[Records from a data source]
= = = =

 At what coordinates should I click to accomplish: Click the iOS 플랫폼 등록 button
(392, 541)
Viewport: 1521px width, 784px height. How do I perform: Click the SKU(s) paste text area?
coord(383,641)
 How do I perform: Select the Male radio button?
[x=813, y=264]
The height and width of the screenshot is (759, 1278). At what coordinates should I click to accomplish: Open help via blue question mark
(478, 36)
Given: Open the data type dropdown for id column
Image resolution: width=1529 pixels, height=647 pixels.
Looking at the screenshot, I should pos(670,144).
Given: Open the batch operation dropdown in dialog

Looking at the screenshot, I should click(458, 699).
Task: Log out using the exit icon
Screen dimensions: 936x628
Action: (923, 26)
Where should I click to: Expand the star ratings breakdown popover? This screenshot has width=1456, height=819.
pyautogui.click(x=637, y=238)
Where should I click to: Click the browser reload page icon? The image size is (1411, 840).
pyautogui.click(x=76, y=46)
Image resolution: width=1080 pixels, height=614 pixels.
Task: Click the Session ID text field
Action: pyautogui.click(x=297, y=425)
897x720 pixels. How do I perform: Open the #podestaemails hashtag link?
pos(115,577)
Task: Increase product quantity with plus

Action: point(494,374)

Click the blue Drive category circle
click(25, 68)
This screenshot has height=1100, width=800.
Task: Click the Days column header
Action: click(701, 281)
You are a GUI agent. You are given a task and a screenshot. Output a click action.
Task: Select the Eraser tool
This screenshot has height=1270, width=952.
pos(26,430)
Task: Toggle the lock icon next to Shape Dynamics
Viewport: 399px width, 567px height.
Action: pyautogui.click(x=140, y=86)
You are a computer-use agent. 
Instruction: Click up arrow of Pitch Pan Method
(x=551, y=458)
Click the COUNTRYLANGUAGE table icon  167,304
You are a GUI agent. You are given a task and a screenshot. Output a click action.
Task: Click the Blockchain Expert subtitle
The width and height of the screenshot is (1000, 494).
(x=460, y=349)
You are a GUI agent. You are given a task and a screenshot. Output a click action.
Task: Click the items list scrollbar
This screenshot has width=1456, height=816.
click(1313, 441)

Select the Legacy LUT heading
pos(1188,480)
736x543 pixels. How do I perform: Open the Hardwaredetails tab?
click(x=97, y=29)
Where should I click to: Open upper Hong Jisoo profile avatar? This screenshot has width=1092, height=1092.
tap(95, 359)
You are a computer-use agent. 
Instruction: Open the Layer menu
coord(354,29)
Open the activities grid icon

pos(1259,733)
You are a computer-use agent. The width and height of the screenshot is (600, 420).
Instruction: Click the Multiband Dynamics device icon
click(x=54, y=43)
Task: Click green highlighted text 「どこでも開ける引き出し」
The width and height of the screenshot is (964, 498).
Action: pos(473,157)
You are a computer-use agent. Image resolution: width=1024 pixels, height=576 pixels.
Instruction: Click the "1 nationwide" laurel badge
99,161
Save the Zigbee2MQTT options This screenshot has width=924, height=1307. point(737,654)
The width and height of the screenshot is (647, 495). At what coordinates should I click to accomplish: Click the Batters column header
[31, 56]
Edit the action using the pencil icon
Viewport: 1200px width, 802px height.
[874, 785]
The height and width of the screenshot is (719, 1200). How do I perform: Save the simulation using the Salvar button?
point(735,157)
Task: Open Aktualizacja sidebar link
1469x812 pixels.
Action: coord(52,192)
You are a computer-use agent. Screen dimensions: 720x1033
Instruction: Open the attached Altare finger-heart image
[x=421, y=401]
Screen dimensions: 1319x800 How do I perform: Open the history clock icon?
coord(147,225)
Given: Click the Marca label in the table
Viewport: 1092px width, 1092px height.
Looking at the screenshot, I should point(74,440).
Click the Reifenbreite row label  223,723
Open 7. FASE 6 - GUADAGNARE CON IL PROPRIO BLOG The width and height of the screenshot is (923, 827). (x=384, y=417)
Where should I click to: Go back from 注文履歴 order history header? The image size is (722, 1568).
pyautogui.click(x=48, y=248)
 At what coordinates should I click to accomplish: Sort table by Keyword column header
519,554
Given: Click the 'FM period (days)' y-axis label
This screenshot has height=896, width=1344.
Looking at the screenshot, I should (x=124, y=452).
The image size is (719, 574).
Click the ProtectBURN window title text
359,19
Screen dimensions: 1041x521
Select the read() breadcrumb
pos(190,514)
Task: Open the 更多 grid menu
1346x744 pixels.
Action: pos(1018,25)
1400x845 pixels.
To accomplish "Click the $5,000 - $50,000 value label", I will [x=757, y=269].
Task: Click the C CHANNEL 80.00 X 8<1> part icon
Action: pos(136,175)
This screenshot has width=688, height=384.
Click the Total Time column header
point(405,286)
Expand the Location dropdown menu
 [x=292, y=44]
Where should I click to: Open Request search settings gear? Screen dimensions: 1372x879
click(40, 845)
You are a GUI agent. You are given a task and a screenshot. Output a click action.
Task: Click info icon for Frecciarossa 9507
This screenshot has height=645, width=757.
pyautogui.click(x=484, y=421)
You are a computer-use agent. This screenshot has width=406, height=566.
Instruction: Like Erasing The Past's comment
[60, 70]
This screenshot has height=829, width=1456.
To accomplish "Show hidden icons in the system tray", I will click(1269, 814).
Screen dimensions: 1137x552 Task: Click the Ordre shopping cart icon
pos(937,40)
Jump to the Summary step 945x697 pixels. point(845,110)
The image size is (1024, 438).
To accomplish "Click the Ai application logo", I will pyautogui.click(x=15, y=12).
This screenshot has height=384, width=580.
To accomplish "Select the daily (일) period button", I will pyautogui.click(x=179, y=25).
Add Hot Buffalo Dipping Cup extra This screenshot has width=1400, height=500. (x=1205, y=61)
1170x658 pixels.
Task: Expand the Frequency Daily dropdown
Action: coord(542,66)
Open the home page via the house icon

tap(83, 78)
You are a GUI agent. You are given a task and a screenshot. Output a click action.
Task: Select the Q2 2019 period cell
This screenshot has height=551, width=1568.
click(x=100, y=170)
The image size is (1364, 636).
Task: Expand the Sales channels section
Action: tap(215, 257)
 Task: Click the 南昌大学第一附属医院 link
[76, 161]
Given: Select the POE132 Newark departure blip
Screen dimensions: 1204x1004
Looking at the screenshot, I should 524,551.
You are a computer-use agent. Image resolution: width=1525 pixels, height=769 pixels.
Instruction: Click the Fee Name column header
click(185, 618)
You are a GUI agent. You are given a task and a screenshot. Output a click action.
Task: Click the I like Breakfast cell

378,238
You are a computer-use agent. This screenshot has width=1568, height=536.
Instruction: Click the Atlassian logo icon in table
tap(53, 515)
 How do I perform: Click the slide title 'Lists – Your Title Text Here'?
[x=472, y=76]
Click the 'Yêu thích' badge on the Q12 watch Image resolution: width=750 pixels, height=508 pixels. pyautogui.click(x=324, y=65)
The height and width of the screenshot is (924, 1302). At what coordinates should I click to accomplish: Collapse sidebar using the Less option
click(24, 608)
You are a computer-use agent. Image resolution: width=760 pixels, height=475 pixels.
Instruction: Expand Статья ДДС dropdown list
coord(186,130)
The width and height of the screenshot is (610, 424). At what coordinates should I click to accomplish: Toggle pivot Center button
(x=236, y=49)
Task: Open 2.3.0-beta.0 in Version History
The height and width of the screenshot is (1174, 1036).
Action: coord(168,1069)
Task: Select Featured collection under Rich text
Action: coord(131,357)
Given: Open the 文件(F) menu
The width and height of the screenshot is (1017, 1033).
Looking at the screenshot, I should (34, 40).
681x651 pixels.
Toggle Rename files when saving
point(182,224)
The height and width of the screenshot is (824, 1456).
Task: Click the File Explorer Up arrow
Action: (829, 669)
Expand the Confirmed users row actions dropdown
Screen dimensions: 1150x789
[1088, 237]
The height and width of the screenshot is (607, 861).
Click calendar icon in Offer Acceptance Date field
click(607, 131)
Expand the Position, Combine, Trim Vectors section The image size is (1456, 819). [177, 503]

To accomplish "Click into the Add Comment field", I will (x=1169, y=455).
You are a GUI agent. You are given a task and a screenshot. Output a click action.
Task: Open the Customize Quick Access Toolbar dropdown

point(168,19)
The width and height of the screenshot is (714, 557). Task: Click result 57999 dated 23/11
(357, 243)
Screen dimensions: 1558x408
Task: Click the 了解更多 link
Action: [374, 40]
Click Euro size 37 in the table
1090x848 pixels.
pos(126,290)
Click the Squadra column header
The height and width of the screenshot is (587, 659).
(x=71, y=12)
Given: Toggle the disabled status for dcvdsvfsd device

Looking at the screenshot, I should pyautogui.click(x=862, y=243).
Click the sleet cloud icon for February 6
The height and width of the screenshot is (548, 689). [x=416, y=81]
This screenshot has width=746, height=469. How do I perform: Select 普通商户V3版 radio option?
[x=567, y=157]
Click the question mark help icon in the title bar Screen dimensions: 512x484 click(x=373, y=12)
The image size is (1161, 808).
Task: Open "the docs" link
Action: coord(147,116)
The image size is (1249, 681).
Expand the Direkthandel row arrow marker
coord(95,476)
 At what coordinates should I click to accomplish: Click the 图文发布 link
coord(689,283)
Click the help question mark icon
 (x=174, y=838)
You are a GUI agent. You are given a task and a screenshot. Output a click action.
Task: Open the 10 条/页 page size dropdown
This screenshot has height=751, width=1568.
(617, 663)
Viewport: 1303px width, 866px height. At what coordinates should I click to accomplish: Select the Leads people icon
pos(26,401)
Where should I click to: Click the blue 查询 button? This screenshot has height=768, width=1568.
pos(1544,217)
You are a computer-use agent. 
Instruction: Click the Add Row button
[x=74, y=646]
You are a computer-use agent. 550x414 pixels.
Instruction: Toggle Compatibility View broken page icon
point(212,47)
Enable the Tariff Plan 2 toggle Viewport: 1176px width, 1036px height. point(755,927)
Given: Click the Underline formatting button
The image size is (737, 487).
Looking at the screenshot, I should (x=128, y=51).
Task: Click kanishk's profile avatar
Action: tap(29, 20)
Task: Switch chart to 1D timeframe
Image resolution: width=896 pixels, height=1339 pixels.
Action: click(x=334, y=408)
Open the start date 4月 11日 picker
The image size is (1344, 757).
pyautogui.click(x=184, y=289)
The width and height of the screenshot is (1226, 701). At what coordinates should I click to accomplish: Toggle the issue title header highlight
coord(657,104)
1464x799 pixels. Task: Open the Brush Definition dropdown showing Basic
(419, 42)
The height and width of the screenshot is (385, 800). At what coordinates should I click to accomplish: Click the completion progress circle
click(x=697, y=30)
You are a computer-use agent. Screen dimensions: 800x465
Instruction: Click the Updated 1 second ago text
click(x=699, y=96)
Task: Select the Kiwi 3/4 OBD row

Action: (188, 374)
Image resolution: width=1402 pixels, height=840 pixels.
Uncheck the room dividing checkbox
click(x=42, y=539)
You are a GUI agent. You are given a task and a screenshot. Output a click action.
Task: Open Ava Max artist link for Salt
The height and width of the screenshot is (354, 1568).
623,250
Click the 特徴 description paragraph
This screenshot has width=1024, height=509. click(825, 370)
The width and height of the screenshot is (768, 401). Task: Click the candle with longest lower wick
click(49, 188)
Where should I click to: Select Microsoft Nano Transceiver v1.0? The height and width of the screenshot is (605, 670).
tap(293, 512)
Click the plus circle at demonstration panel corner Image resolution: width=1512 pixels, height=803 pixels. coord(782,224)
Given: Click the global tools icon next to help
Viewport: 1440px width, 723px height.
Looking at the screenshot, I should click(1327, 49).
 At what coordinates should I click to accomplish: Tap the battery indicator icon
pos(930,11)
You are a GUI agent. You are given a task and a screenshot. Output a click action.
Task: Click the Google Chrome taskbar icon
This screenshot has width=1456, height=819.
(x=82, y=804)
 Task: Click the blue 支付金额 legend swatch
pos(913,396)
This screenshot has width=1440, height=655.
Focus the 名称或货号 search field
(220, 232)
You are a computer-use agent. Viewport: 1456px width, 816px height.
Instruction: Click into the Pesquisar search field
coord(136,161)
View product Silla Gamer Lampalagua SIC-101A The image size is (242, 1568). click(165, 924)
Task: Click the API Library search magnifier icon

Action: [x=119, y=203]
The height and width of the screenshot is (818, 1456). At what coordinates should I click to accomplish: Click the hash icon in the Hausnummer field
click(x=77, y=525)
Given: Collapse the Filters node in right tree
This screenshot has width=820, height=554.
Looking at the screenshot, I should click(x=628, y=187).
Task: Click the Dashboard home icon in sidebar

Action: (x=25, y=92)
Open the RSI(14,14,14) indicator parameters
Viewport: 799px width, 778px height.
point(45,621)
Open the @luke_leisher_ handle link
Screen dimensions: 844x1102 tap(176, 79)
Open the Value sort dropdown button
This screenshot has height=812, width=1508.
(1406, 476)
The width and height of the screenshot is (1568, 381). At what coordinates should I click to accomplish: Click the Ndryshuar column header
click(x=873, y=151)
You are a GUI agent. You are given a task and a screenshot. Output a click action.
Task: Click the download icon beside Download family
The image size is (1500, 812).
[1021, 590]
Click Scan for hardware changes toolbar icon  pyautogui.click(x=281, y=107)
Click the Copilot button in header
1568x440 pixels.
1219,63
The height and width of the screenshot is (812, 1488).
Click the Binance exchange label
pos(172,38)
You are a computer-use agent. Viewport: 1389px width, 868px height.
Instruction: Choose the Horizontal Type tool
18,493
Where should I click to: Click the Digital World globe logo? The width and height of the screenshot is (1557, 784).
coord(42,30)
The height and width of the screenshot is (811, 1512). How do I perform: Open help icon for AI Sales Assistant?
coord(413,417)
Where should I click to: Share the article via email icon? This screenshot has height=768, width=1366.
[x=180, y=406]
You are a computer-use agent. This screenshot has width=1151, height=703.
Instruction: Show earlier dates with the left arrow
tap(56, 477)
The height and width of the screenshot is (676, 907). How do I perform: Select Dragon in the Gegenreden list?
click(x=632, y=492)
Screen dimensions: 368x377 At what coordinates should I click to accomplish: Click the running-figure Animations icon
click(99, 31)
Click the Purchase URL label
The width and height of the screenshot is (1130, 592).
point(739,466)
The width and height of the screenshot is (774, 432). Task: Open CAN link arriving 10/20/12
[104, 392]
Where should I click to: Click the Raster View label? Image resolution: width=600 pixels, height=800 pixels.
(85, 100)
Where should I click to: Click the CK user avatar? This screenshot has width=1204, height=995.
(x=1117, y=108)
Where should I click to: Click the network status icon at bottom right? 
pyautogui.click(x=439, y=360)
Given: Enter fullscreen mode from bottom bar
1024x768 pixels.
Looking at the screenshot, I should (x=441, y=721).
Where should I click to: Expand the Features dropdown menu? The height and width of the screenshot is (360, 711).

= = = =

* Task to complete *
Rewrite everything from the line containing "The height and width of the screenshot is (812, 1488)." down to the line containing "coord(413,417)", requests included, shifting every coordinate in the answers up by 138. Leave the requests unchanged.

* Reply to the exercise *
The height and width of the screenshot is (812, 1488).
Click the Binance exchange label
pos(310,176)
You are a computer-use agent. Viewport: 1389px width, 868px height.
Instruction: Choose the Horizontal Type tool
156,631
Where should I click to: Click the Digital World globe logo? The width and height of the screenshot is (1557, 784).
coord(180,168)
The height and width of the screenshot is (811, 1512). How do I perform: Open help icon for AI Sales Assistant?
coord(551,555)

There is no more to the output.